▸ **What this task involves**
Lift out all lines below that contain "screenshot".

▸ **Records for the task**
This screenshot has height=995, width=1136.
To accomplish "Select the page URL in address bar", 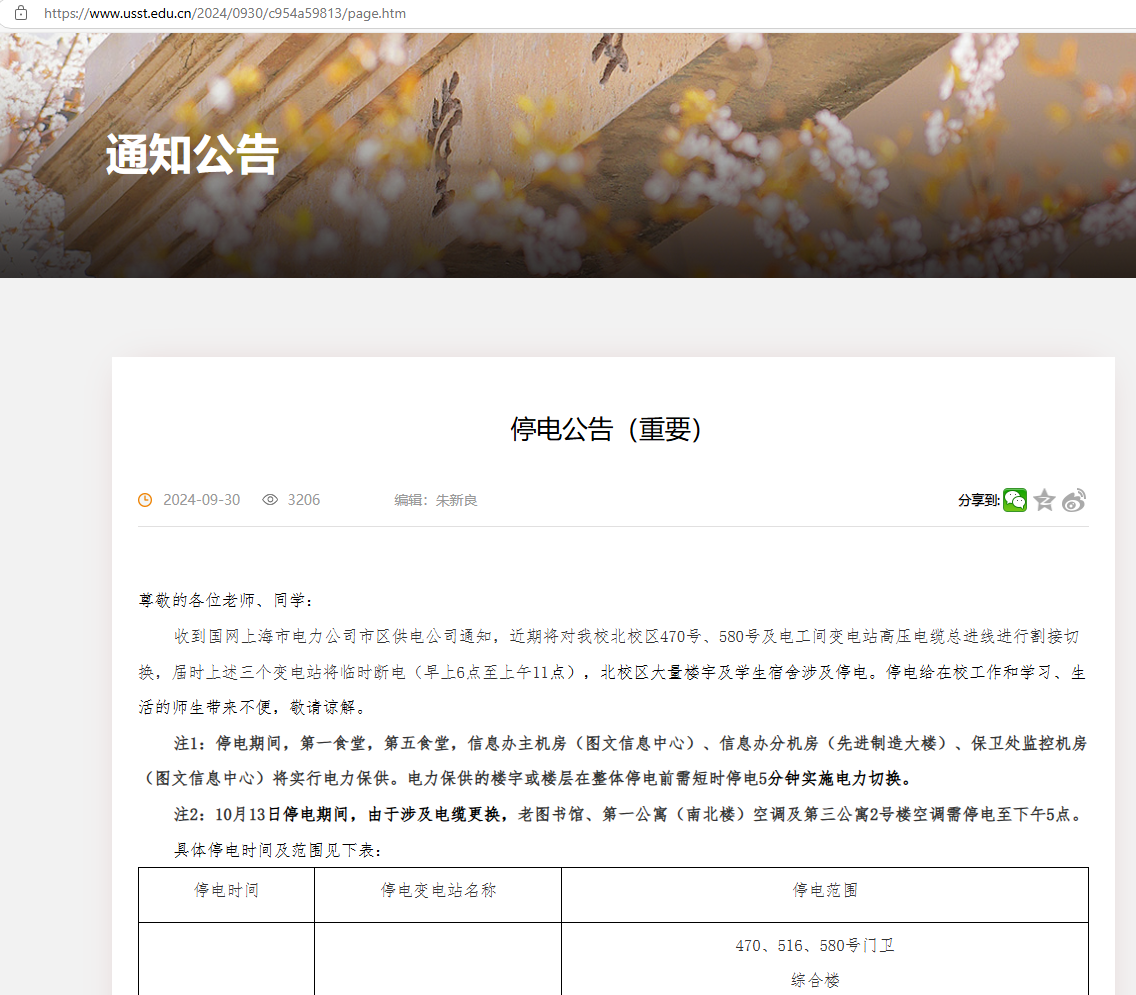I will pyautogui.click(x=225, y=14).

* * *

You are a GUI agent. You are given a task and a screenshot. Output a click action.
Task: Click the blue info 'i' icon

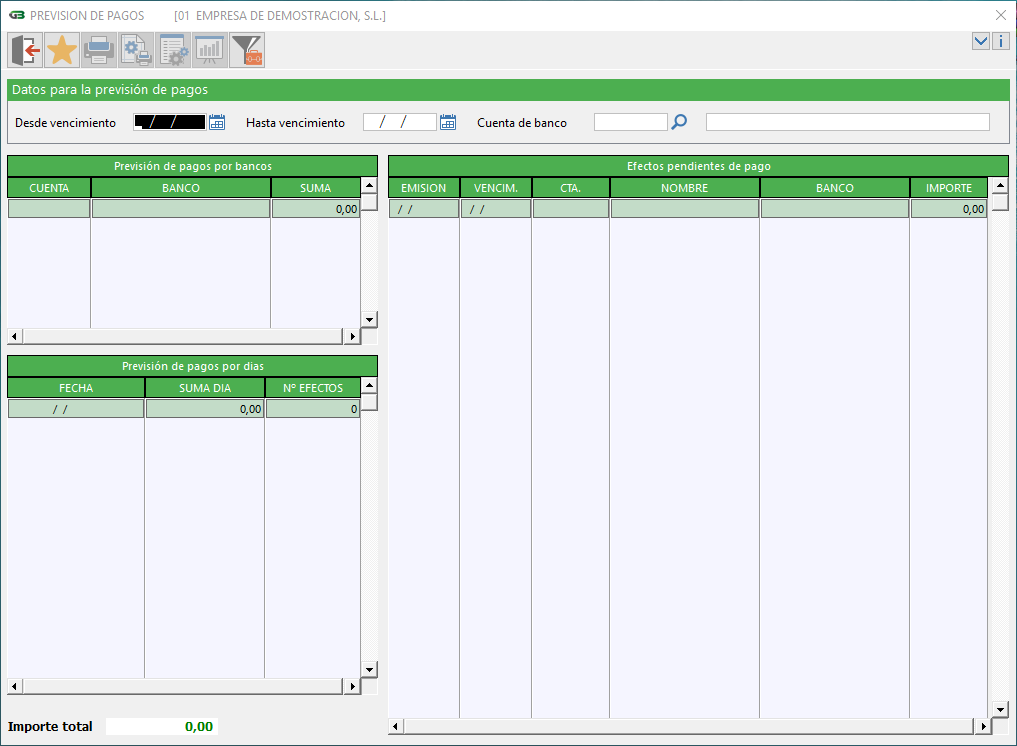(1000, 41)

▸ **Result**
This screenshot has height=995, width=1136.
You are a GUI agent. You are given a task and a screenshot. Output a click action.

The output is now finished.